# 2 kids with type 1 :(



## jimmysmum (Feb 17, 2010)

Hi everyone,

As it says above..Who's got more than one child with type 1?

I registered here in November when our son was diagnosed age 10, i havent posted loads but have been reading on here, unfortunately now this week my daughter has also been diagnosed age 2  luckily i spotted it, her drinking tons and it coming straight out the other end... done a urine ketosix test for ketones/sugar then wehen it was the maximum on both i done a BS test on the machine which didnt register bcoz she was so high, needless to say we went straight to hosi for absolute confirmation, we feel so unlucky, shes been started on the basal bolus and all the same meds as my son. 

x


----------



## bev (Feb 17, 2010)

Hi,

How awful for you all! Unfortunately Kei has had the same news this week about one of her children - so she now has 2 aswell! On the other forum there are 3 or more familes with more than 1 diabetic child - i am sure they can help to support you if you want.Bev xx


----------



## gewatts (Feb 17, 2010)

Can't believe you're the 2nd on the forum this week. Do feel for you. It must be so hard to come to terms with. At least you do have an understanding of it already. Our daughter was 2 when she was dx. Is so young. How has your son reacted?


----------



## Kei (Feb 17, 2010)

HUGE hugs!  As Bev says, my DS was diagnosed on Sunday.  DD1 was diagnosed in July last year.  If you want to talk, feel free to PM me.  

I hope your little one is doing OK.


----------



## jimmysmum (Feb 17, 2010)

Hi girls, thank you for the replies so fast.
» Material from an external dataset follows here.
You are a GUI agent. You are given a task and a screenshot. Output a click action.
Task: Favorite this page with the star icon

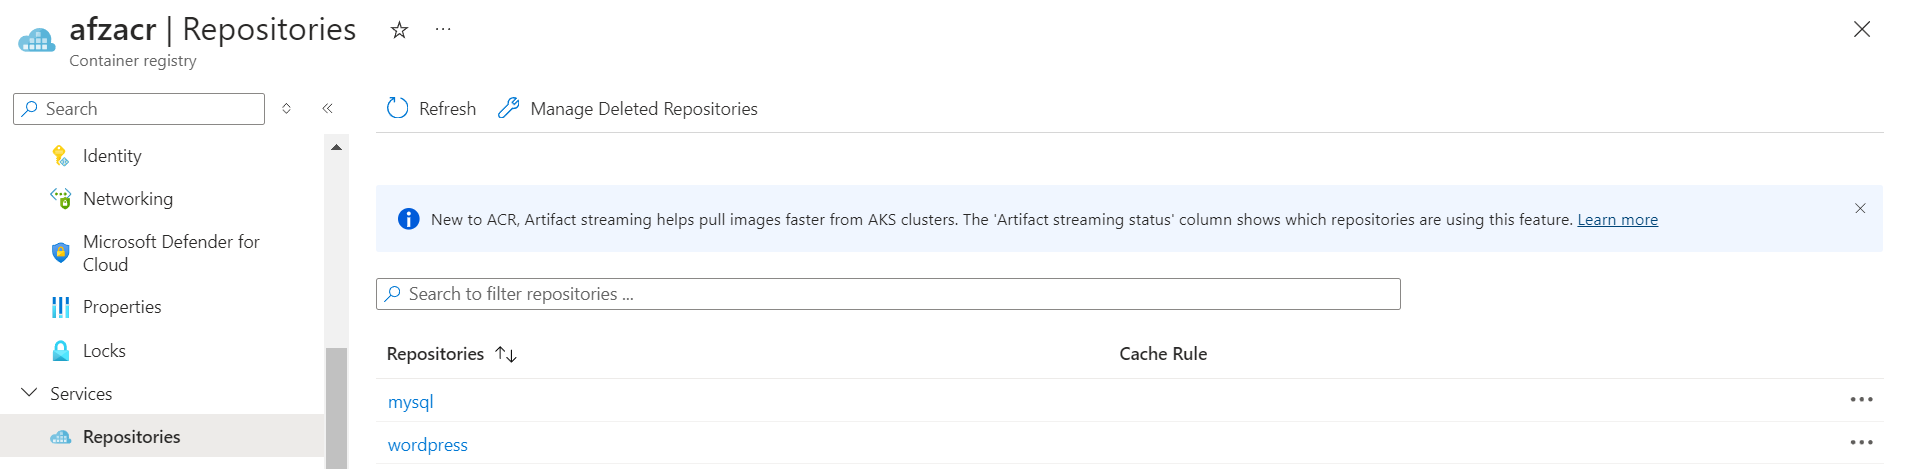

Kei...i just replied to tour thread too, its awful, i dont know how to pm, do you have FB? what ages are your two kids?

Our son told my sister who babysat while we went to hospital that he was sad bcoz he thought our daughter had 'caught' it from him! obviously we explained that was NOT the case, hes fine now and says he doesnt feel the odd one out anymore, theyve been doing their blood tests together  x


----------



## Kei (Feb 17, 2010)

F (girl) is 6 and J (boy) is 5.  H, age 21 months is so far not affected, but we won't be surprised if she is later on.


----------



## am64 (Feb 17, 2010)

i cant add anything really but .. best of luck for future BIG HUGS XXXXXX


----------



## Becca (Feb 17, 2010)

Hey, just saw your post on FB, hope you're ok xx


----------



## Steff (Feb 17, 2010)

Hi Jimmysmum so sorry wish i could say more just wanted to say good luck and please dont become a stranger on here everyone is here for you to help and support you xx


----------



## Mand (Feb 18, 2010)

Hi Jimmysmum

I am so very sorry to hear your news. 

I hope you and kei are able to support each other as this has happened to you both so close together. 

Please do let us know how you are getting on.

Sending you best wishes and strength.


----------



## Kei (Feb 18, 2010)

Click on "user CP" at the top left (in the pink stripe) and then choose "private messages".  Yes, I am on FB, but prefer not to give out my name on forums.


----------



## jimmysmum (Feb 18, 2010)

Kei said:


> Click on "user CP" at the top left (in the pink stripe) and then choose "private messages".  Yes, I am on FB, but prefer not to give out my name on forums.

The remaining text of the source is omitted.